Добавить в цитаты Настройки чтения

Страница 15 из 76

— А и ни к чему, пущай его. Мне-то что, — повторил Никита деланно беззаботным тоном, хотя на душе у него стало тревожно. Вот оно — чуял ведь, что гнуснец в долгу не останется...

— Оно конешно, — согласился Годунов, — пущай лает. Однако человек он опасный, того для и почёл нужным тебе сказать.

— Благодарствую, боярин, впредь буду остерегаться.

— Впредь? Допрежь, выходит, не стерёгся...

— Да оно ведь как... я уж и забыл, а теперь припомнилось: верно, был случай. Повздорили по-пустому, а я и расскажи ему про то давнее любекское дело...

— Мне про «любекское дело» не ведомо, тем боле давнее.

Никита, вздохнув, начал рассказывать. Годунов сидел на лавке с ним рядом, как с равным, хотя и поодаль. Слушал внимательно, прикрыв глаза, перебирал чётки в унизанных перстнями пальцах. Когда Фрязин кончил рассказ, он ещё некоторое время молчал, глядя на большой, мерцающий жемчужным окладом образ Божией Матери Одигитрии в красном углу.

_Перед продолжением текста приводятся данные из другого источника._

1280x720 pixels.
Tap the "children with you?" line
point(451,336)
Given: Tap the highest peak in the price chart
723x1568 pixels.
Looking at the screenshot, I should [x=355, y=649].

— Кому ещё про то говорил? — спросил он.

— Окстись, боярин, и в мыслях не было!

— И не надо. Дело давнее, к тому ж и сумнительное — он ли, не он...

— Был бы не он, так небось не всполошился бы.

— Верно, — кивнул Годунов. — Я тож мыслю, что он, однако ворошить это ни к чему. Что с Елисеем не удержался — то худо, нажил себе врага.

— Я уж, боярин, и так сам себя корю — пошто не смолчал.

— Да, истинно: язык мой — враг мой. Ну да что теперь, после драки кулаками не машут. Ведомый враг не столь опасен, как неведомый, так что остерегайся впредь и — буде вновь сойдёшься с Елисеем — постарайся уж быть с ним пообходительнее.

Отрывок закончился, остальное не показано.